* [Supplied entries]
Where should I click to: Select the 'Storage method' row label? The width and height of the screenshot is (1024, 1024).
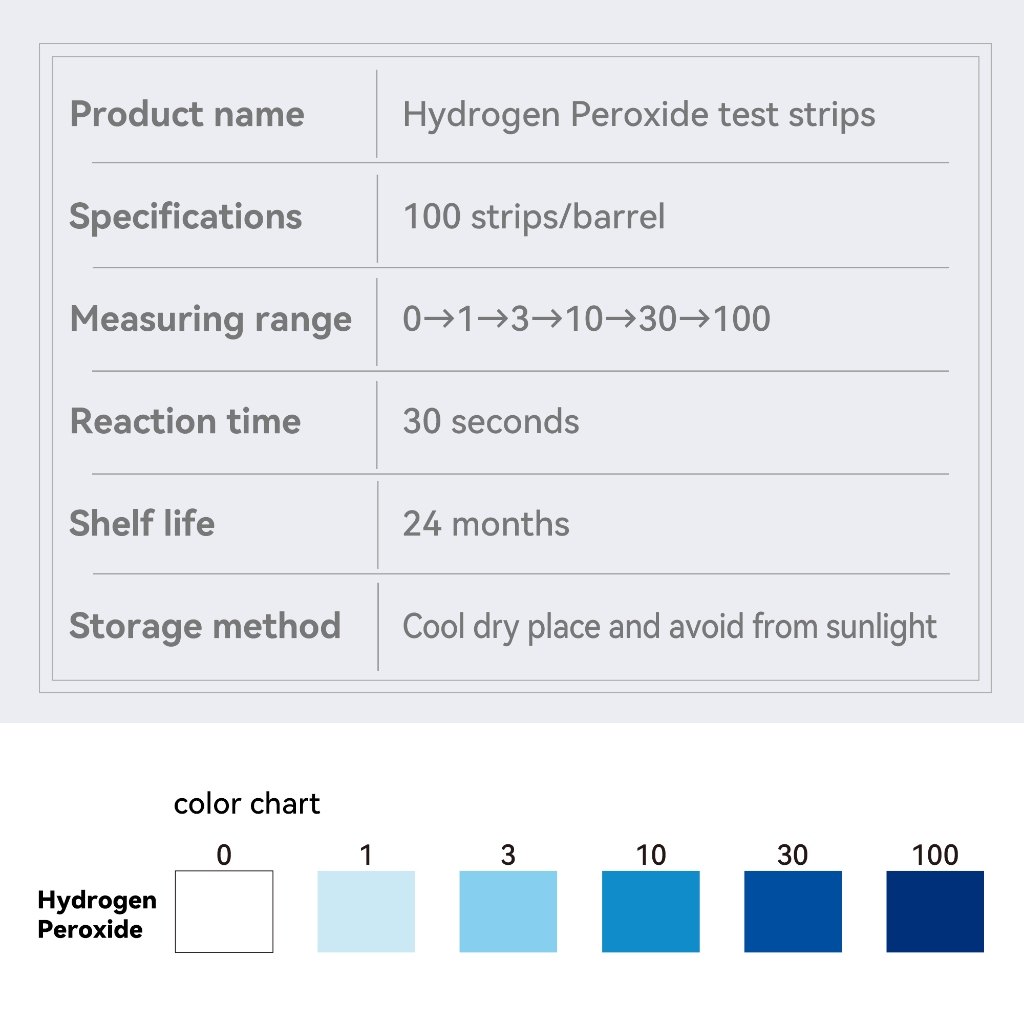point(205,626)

...

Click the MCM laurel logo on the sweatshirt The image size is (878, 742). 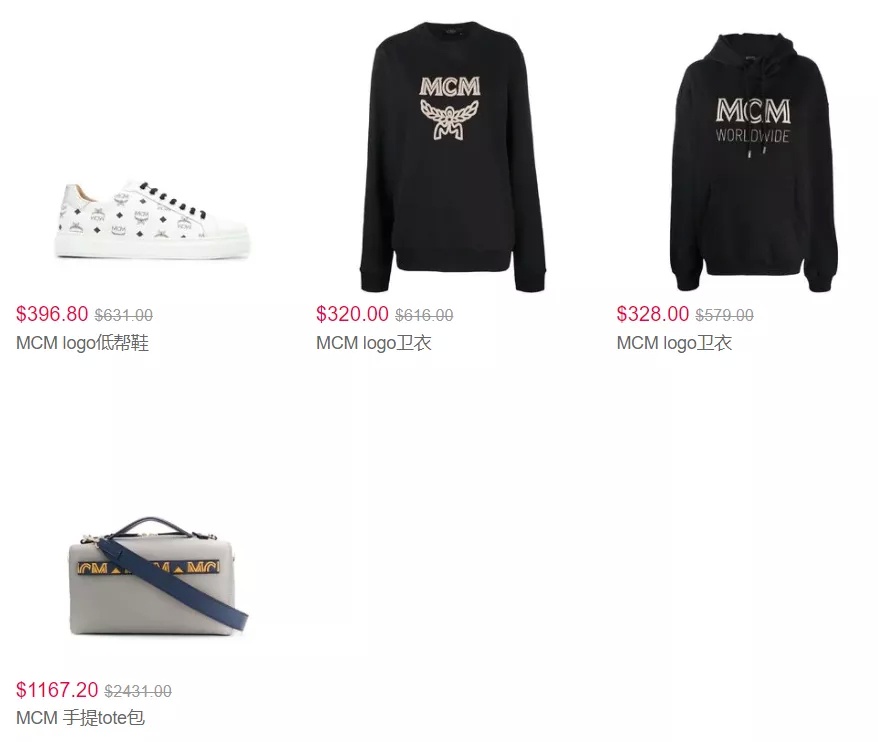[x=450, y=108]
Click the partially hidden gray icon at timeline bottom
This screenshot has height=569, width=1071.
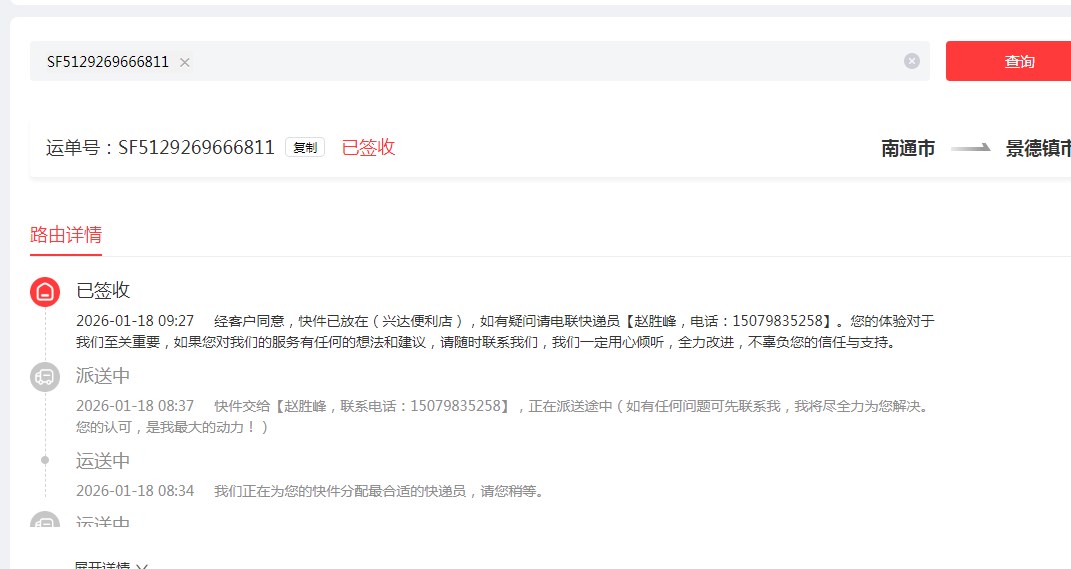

* [Direction] Convert the entries, beginning at the line that contains "Where should I" and stopping after the line that contains "point(205,626)", into a Markdown table with the columns Row and Line, omitting blank lines. Leave the pictures out.

* [Result of this exercise]
| Row | Line |
|---|---|
| 1 | Where should I click to: Select the 'Storage method' row label? The width and height of the screenshot is (1024, 1024). |
| 2 | point(205,626) |